## GOAL OF THE EXERCISE
From the line containing "The width and height of the screenshot is (1000, 637)." through the last line of the listing, output each line exactly as it stands. Omit pictures.

(MATERIALS PROVIDED begins)

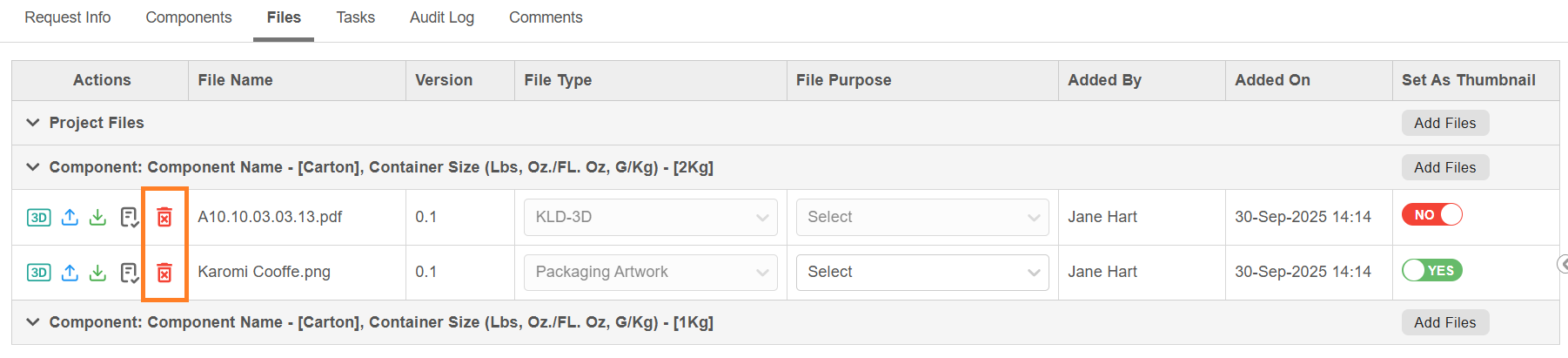Toggle thumbnail switch for A10.10.03.03.13.pdf
The width and height of the screenshot is (1568, 358).
[x=1431, y=215]
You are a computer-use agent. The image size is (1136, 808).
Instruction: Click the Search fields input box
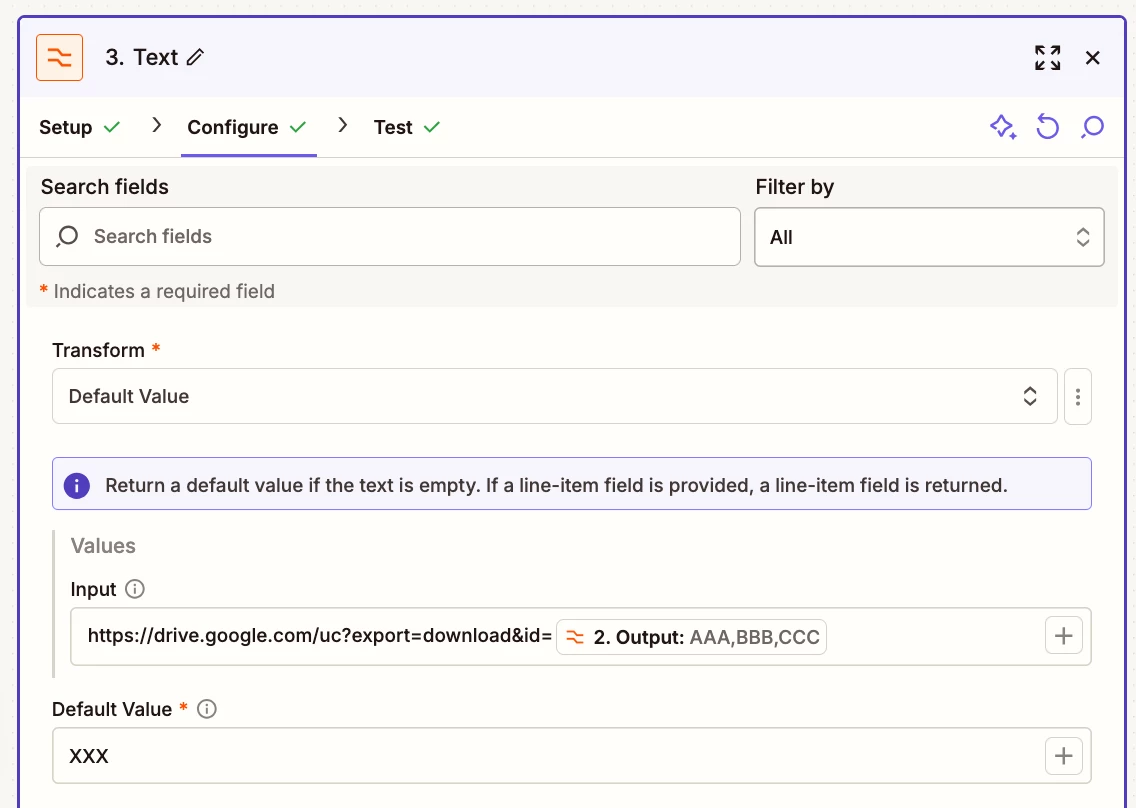[390, 237]
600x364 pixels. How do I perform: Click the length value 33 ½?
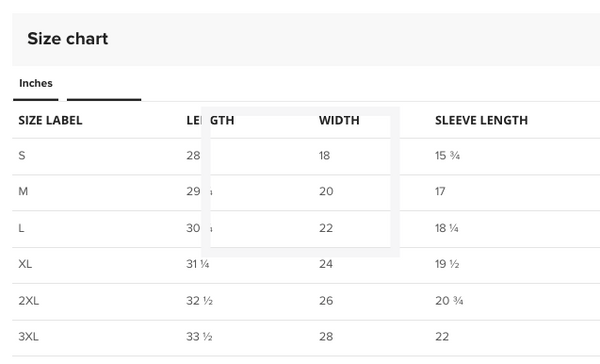point(199,337)
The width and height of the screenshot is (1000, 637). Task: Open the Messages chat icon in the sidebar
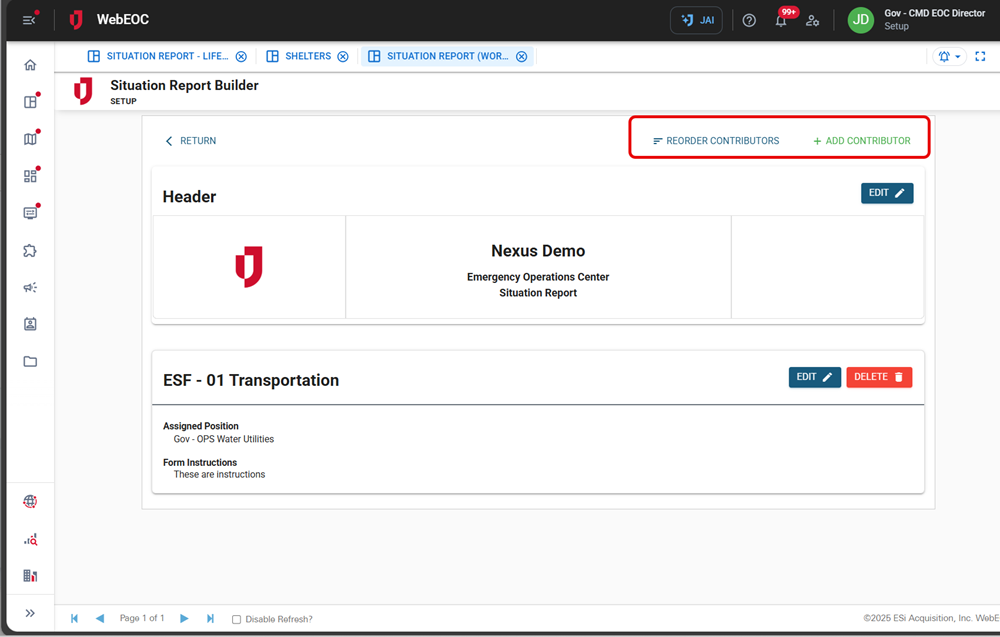(x=30, y=212)
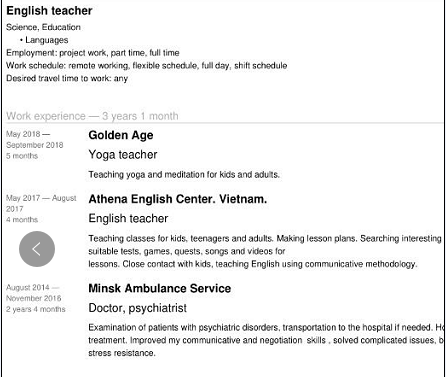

(MATERIALS PROVIDED ends)

## ANSWER SPACE
The width and height of the screenshot is (1000, 637). Task: Open the Messages chat icon in the sidebar
(x=30, y=212)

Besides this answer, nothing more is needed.